Para dar cumplida cuenta de su dolor pero seguir siendo poeta (y no psicóloga clínica), Bang emplea sobre todo tres recursos: la imagen, los sintagmas de calificativo abstracto y el distanciamiento, que opera a través de unos indeterminados «él» y «ella». Pero también le son muy útiles una sintaxis tirando a descoyuntada y unos encabalgamientos que más que hacer brincar los versos parece que los arrojan al abismo. Todo para evitar que el poema se quede en simple testimonio, en lamento, «atrapada como estoy», reconoce en «Clausura», «en este echarte de menos». Esto es lo que dice la madre, pero la poeta escribe a continuación: «Por supuesto, las lágrimas / son sólo un aspecto / de la escenografía del dolor. La lengua / de los antepasados lamentando la partida / de alguno o de muchos». Esa «lengua de los antepasados» es la lengua en la que otros antes que ella cantaron sus pérdidas, la lengua de la tradición poética y, dentro de ésta, de la elegía fúnebre. Pero Bang se resiste a caer en la tentación de dolerse con un lenguaje codificado, y por eso su trabajo puede ir despegándose poco a poco del impacto de la conmoción para centrarse en la descripción del vacío, de su vacío: «El exterior entra / por la ventana, o yo voy hacia la puerta: / nada le ocurre / a la ceniza en su urna».

Bang hace acopio de léxico fúnebre, pero su tono no lo es casi nunca. La suya, como dice en el prólogo el traductor del poemario, el asturiano Jaime Priede, citando a Deleuze, es una poesía que quiere dar vida «donde ya no la hay», trazando «líneas de fuga a través de la memoria y del impulso de la imaginación», con «un lenguaje que no es un sistema homogéneo sino un sistema desequilibrado, siempre heterogéneo». No le falta razón a Priede, porque la vida que insufla Bang, además de no ser de carne y hueso, es hija de la desolación y el desamparo, del tiempo abolido por una catástrofe personal (el tiempo que es todos los tiempos y ninguno), y, por lo tanto, no puede aspirar más que a la reconstrucción fragmentaria, al monumento funerario hecho de piezas desiguales, imperfectas, taradas: «El cordón policial despegado. Todo / como tú lo dejaste. En y encima y debajo. // (?) Y ahora, ¿cómo / resolvemos este lío?».

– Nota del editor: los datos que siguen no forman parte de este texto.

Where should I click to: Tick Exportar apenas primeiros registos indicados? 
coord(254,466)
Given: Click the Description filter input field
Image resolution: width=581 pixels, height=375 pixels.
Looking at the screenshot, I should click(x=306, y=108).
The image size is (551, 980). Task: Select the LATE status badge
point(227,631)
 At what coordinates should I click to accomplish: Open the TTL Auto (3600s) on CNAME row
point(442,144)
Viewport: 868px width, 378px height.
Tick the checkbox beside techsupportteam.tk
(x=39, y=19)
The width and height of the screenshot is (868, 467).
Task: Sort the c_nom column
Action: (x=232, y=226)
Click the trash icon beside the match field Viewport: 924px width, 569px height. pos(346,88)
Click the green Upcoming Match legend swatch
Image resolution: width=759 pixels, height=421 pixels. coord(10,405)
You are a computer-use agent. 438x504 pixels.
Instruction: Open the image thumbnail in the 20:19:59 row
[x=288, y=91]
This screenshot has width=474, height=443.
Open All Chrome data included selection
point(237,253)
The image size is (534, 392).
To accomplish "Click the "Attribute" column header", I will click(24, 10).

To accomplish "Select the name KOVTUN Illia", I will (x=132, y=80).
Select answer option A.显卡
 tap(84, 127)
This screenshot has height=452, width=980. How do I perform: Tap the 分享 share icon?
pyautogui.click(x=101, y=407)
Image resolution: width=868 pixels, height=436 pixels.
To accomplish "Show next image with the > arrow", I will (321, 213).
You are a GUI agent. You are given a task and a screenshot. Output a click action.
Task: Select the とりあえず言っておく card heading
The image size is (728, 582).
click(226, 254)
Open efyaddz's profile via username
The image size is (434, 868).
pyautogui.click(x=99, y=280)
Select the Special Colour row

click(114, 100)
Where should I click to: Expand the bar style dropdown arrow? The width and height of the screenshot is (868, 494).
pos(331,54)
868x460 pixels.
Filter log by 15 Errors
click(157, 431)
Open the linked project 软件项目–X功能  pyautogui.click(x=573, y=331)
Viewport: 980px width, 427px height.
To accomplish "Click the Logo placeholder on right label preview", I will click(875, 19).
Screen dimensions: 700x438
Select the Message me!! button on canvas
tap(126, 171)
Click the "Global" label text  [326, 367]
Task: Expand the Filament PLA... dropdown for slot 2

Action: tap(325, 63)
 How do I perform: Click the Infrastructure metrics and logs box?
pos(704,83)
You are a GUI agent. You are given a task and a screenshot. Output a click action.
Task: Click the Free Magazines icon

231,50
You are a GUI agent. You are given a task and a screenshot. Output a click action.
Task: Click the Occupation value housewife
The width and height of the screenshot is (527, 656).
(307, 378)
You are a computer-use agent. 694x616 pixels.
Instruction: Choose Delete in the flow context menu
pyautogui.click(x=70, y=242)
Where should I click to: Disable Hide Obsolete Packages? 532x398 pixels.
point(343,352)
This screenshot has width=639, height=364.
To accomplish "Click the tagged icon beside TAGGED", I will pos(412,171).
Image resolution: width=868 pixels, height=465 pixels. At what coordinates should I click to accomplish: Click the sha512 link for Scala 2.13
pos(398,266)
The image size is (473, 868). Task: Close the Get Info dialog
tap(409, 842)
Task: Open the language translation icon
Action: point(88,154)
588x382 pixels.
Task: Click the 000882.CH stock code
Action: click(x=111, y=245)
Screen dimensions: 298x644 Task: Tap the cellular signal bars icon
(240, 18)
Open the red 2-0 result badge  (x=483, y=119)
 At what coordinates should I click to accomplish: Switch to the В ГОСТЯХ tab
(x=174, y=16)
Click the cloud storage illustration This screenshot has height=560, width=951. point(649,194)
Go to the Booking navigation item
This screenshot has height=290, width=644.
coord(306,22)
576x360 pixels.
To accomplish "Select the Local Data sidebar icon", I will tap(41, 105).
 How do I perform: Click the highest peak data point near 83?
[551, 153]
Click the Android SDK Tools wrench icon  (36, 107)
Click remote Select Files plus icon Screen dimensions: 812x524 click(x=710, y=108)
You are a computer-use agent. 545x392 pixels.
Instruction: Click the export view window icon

«No hay un lenguaje / único para el tiempo», dice al principio de «Se acuerda de su sombrero», en un intento de justificar la alternancia pasado-presente que da cuerpo al libro e informa de su triple propósito: rendir homenaje (a «él») y seguir viva («ella»), pero, sobre todo, escribir poesía, porque «ahora sólo / eres un aspecto / de mi cerebro». Junto con las potentes imágenes («el amanecer que se acerca con su plaga de bombillas», «una línea de dientes de diez edificios»), «Elegía» destaca por sus marcadas yuxtaposiciones (casi fusiones) temporales, con un tiempo, el del presente, el del dolor y el vacío que ella experimenta, que se adhiere constantemente al otro, el de la vida que compartió con él, a su vez desdoblado en el de su infancia, sus objetos personales, sus juguetes, y el de su enfermedad (la depresión) y su muerte: «La mente sigue dando vueltas / con la botella taponada, las píldoras / por el suelo, el plato roto / por el suelo, el rostro dormido / en el canastillo de tu primer mes».

Priede, que firma una traducción muy ajustada al original, pues preserva toda su extrañeza (para el oído español) y su aspereza sintáctica, afirma que «Elegía» es «una pequeña obra de arte». No se puede decir lo mismo de muchos libros, pero sí de este, porque Bang se ha capacitado a sí misma para hacer brotar de su sufrimiento un caudal de emociones del que no obtenemos consuelo o enseñanza afectiva (salvo la de amar a nuestros hijos), sino placer estético (deleite rítmico, proyecciones imaginativas) y empuje para vivir, lo que indica hasta qué punto logró ella distanciarse de su dolor (sin olvidarlo, paradoja) para poder describírnoslo.